Questions you can bring to your team:

  • “When is my next planned hearing check during treatment?”
  • “If I notice new symptoms, can I be seen sooner than the routine schedule?”
  • “Will we also check hearing a few months after treatment ends?”
Side note

Some changes show up first in very high frequencies. Your audiology team may still track them closely as early warning signs.

After treatment · No hearing tests yet

Consider a post-treatment hearing check

Treatment ended within about the last year, and there hasn’t been a formal hearing test linked to that care. Some people notice changes after treatment is done. A “new baseline” can help.

“Bare minimum” to ask for:

  • A hearing evaluation sometime in the first year after treatment—sooner if symptoms are present.
  • A plan for what to do if symptoms appear later.
Sample language

“I had treatment that can affect hearing last year. I never had a hearing test for it. Could we schedule one now so we know where things stand?”

After treatment · Some testing already done

You have data—now turn it into a long-term plan

You’ve had at least one hearing test connected to your past treatment. Next: ask whether follow-up should be symptom-based only or periodic.

Questions to bring to your next visit:

  • “Does my hearing test suggest I should have regular follow-up?”
  • “If I notice new symptoms, how quickly should I try to be seen?”
  • “Are there things I can do now to protect or support hearing?”
Long-term medicines / not sure about risk

Start with a medication review and baseline hearing test

You’re on long-term medicines, or you’re not sure whether any affect hearing. Over time, medicine combinations and health conditions can influence risk.

Reasonable starting steps:

  • Ask your clinician for a medication review that includes hearing risk.
  • Consider a baseline hearing test so you have a reference going forward.
How to frame it

“I take a few medicines and I’ve read some can affect hearing over time. Could we review whether any of mine are in that category, and whether a baseline hearing test would be helpful?”

Long-term medicines · Hearing already being checked

Fine-tune how often you’re checked and what is tracked

You’re already getting periodic hearing tests. Next: confirm whether your monitoring plan should change if medicines change, and how to reach your team if sudden symptoms occur.

Questions to refine your plan:

  • “Given my medicines and health conditions, how often do you recommend hearing checks?”
  • “If my medicines change, should my hearing monitoring change too?”
  • “If I notice sudden changes between routine visits, what’s the fastest safe way to reach you?”
Pro tip

Keeping copies of your hearing tests (audiograms) over time makes it easier for new clinicians to see trends.
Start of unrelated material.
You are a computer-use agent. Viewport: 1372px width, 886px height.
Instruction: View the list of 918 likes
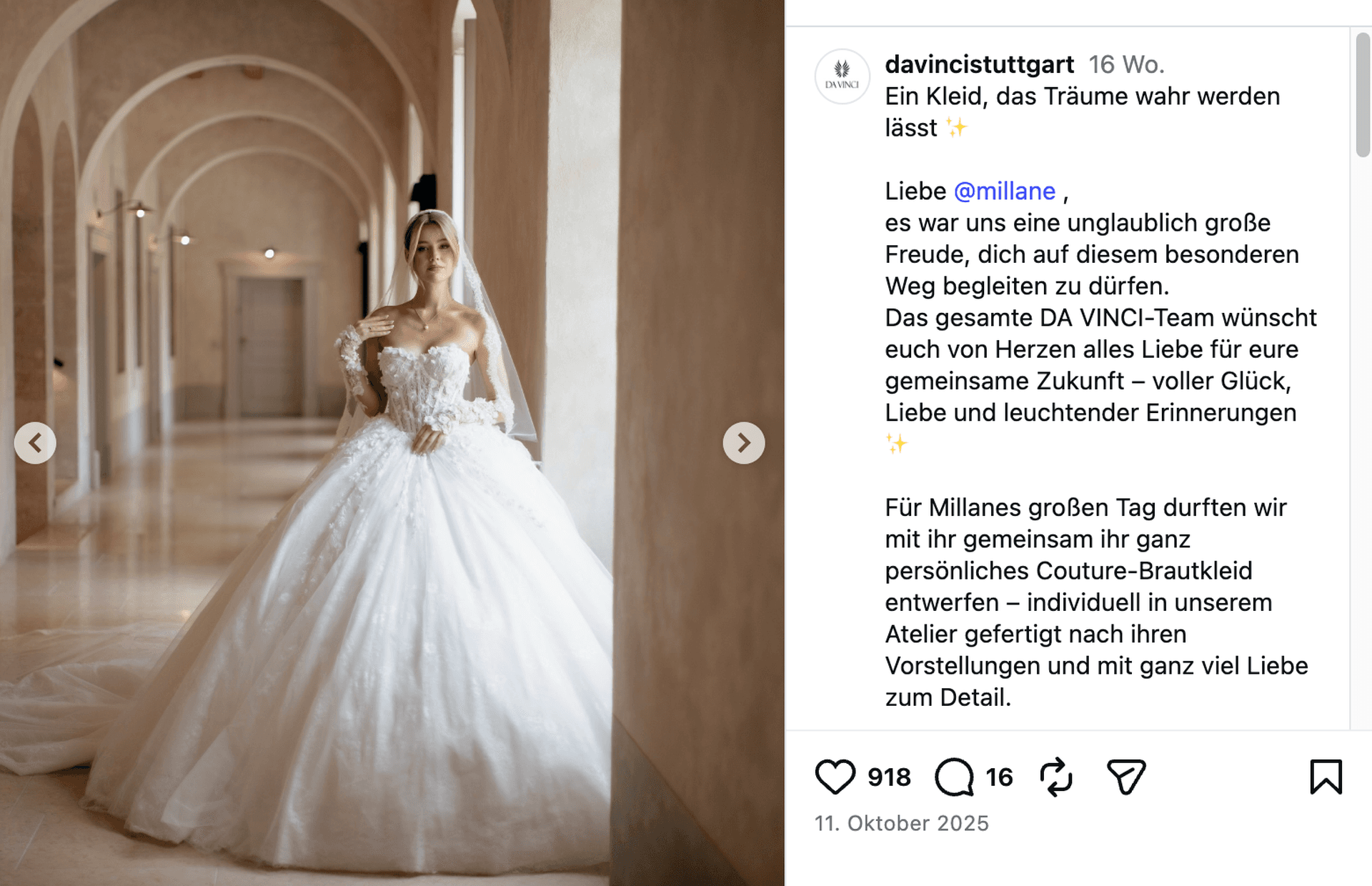coord(889,777)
Clinician / professional view

Use this as patient education scaffolding, not a protocol

This navigator is designed to give patients and families language and expectations around ototoxicity monitoring (baseline near start, targeted monitoring during treatment, and post-treatment follow-up).

Local protocols vary by site and resources. Use this tool to support consistent counseling, safety routing, and symptom-triggered escalation.

Building Your Hearing & Treatment Care Team

Ototoxicity monitoring works best when oncology, infectious disease, primary care, audiology, and rehab share the load. Use this navigator to organize your questions, then work with your clinicians to decide what makes sense for you.